The National Bank of Kazakhstan raised its key interest rate to 16.5% to address rising inflation, which hit 9.4% in February. The decision aims to prevent an inflationary spiral amid increased consumer lending and fiscal stimulus. Future inflation forecasts have been adjusted, with expectations to moderate by 2027. The next rate decision will be made on April 11, 2025.
On March 7, the National Bank of Kazakhstan increased its key interest rate to 16.5 percent amidst rising inflation concerns.

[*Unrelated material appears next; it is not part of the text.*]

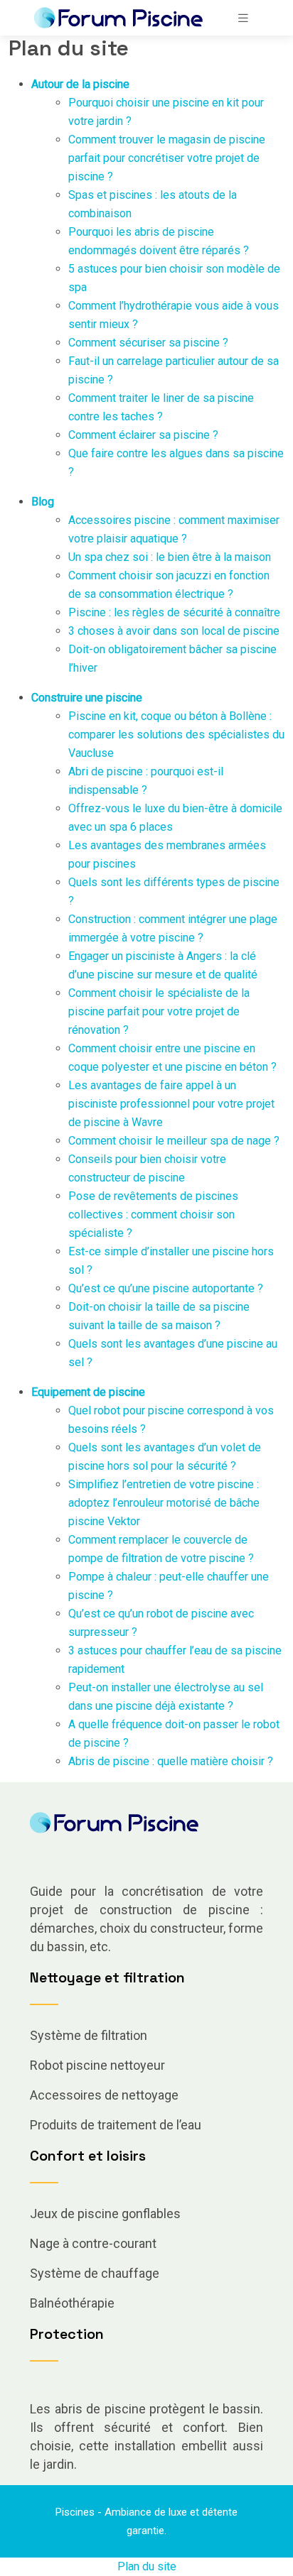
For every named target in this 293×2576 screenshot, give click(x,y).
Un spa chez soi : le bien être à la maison (169, 557)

This decision, made by the Monetary Policy Committee, comes with a fluctuation corridor of +/- 1 percentage point. The bank cited high inflation rates and the need to mitigate the risk of an inflationary spiral as the primary motivators for this strategic adjustment.
Inflation metrics are reflecting significant increases, with annual inflation surging to 9.4 percent in February. Contributing factors include pronounced growth in service prices and substantial monthly inflation rates that exceed historical averages. The core inflation rate stood at 14.2 percent while seasonally adjusted inflation reached 16.9 percent, primarily driven by strong internal demand influenced by fiscal stimulus and rising consumer lending, which increased by 33.5 percent year-on-year at the end of 2024.
The bank anticipates that Brent crude oil prices will stabilize at an average of $70 per barrel through the end of the forecast period, as projected based on current price trends and a predicted market oversupply. As a result, inflation expectations for the next few years have been adjusted, indicating projected rates of 10-12 percent for 2025 and 9-11 percent for 2026. By the year’s end in 2027, inflation may decline to between 5.5 and 7.5 percent due to restrictive monetary actions and decreased fiscal stimulus from planned tax reforms.
The National Bank has scheduled the next review of the interest rate on April 11, 2025, to reassess the economic landscape.
In summary, the National Bank of Kazakhstan has proactively raised its key interest rate to combat rising inflation and manage economic growth. With inflation currently at 9.4 percent, ongoing fiscal stimulus, and increased consumer lending, the decision reflects a determined approach to curtail inflation risks. Future projections suggest inflation may stabilize, highlighting the importance of monitoring upcoming monetary policy meetings for further developments.